What does a bowling alley have in common with a music conservatory? Hopefully not much, but consider for a moment a split screen profile of a great bowler taking his steps as he releases the ball. On the opposite side of the screen we are listening to and observing the textbook embouchure trumpet player as he makes his grand entrance on that first note. Before we consider our two pros, let's first look at our wannabes - pros in training.
You don't even have to watch a bad bowler to know he's bad. How do you know? You can hear him even at a distance. The give-away is that thud-clunk as the ball bounces a bit, loses speed, and heads for the gutter. Team mates shutter and wince. And so does he.
Next, the camera moves to our conservatory trumpet dude as he/she proceeds to smack the first note as if with a sledge hammer. The poor note never gets a chance. It sputters and immediately loses energy, volume and direction. Even with the practice room door shut, the trademark of our artist still-in-the-making is obvious. Passersby shutter and wince. And so does he.
Our hidden microphone has told us all we need to know. It says to us, "It's the attack, stupid!" Is it fair to say that those consistent smack downs by both contestants will leave many of the pins and notes uncovered? In vain we play and bowl, and wonder why we get low marks and no bucks.

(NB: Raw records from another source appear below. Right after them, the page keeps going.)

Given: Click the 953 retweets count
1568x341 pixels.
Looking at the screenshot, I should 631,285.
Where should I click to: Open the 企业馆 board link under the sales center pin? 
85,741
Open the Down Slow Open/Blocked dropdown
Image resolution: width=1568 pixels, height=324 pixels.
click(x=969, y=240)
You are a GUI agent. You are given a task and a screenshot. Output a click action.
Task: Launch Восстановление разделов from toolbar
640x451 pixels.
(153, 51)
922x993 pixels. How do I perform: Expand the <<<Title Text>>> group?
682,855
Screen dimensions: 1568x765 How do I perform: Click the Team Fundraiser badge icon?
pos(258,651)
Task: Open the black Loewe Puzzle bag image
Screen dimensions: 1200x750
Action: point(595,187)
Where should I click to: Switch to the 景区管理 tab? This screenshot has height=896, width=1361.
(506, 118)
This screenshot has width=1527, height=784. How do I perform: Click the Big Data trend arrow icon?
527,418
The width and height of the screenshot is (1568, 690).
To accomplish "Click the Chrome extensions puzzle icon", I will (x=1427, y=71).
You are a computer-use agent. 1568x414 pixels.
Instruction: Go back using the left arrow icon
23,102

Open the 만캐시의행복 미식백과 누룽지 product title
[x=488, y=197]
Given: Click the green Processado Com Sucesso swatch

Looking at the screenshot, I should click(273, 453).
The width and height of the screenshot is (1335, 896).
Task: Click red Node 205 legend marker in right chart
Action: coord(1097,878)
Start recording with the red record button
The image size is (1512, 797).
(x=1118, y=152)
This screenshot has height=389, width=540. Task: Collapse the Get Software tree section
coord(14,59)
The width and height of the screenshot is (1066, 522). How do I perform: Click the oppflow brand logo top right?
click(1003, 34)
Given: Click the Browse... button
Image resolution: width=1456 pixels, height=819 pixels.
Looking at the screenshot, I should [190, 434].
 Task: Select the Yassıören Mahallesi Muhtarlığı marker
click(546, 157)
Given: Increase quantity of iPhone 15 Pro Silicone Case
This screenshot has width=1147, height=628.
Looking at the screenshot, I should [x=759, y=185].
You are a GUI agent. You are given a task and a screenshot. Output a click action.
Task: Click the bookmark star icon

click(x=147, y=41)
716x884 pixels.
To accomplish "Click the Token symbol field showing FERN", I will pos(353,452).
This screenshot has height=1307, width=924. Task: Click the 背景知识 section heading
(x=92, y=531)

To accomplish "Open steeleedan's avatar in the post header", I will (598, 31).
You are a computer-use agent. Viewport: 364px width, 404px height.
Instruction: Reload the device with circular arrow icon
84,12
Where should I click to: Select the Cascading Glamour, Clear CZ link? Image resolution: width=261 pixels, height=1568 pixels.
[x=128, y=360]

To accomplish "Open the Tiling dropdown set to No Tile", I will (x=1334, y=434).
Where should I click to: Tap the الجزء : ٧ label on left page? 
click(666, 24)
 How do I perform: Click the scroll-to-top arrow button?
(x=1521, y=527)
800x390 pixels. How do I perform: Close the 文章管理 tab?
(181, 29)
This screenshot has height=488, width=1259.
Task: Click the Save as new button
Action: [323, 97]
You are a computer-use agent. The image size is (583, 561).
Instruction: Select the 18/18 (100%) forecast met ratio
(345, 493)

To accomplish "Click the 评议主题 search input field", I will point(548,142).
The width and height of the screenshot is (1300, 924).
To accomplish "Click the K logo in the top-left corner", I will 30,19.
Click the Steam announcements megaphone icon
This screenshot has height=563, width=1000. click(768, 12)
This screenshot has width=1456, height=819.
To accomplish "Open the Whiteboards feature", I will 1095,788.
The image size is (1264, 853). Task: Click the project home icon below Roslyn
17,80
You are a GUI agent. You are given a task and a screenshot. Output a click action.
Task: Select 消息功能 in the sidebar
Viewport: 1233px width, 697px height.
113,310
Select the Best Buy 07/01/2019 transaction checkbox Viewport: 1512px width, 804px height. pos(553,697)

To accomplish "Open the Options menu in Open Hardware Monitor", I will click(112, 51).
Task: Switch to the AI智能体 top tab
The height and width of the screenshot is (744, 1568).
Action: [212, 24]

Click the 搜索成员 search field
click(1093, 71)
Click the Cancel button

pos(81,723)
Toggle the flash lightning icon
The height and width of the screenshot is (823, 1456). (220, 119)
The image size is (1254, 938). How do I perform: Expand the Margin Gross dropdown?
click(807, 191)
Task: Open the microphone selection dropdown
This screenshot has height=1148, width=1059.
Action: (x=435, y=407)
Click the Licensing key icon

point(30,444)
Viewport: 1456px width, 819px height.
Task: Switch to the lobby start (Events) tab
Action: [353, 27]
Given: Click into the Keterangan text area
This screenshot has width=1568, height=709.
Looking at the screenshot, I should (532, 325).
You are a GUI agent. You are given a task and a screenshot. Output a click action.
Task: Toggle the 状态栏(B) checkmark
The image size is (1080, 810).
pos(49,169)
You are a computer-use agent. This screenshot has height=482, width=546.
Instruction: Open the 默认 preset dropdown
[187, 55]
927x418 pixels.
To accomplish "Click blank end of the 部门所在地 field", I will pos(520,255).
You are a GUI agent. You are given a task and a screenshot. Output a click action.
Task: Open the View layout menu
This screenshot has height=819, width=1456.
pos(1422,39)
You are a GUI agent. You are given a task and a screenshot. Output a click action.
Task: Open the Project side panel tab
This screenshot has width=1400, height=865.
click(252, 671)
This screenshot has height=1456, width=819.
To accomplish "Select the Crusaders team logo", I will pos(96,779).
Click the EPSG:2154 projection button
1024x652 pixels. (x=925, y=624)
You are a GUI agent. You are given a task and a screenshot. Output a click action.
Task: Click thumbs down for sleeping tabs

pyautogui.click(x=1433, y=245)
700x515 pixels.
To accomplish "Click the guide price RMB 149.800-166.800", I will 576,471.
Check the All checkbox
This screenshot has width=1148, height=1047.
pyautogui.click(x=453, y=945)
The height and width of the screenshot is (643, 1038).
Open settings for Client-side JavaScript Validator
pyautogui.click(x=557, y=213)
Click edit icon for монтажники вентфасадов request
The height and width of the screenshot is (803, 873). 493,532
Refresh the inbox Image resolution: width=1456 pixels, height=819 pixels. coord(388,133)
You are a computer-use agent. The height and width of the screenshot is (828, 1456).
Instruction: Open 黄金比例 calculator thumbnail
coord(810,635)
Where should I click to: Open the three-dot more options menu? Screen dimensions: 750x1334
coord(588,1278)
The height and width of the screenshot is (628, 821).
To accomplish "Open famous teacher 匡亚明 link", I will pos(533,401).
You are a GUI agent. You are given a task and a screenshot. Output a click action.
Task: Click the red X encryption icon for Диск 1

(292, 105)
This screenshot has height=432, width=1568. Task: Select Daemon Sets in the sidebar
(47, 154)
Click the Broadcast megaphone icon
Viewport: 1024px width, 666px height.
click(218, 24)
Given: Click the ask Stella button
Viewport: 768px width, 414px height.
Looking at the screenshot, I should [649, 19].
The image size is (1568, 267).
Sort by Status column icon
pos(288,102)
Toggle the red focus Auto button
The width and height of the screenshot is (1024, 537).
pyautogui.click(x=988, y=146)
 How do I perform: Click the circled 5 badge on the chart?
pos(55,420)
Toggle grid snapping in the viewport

Think about the approach, power, and finesse of a top bowler. There may be a good firm start as the ball meets the floor, but it is graceful and controlled as he aims for all 10 pins. Likewise the trumpeter begins with momentum, power and control. There may be a good firm start as he begins, but the sound is clean and focused as the air follows through to cover all of the notes.
By the way, what do you think a great trumpet player and a pro bowler have in common? They don't ATTACK, they RELEASE. Consider your beginnings to be releases, not attacks. You are now free to release the music inside you, rather than attacking it!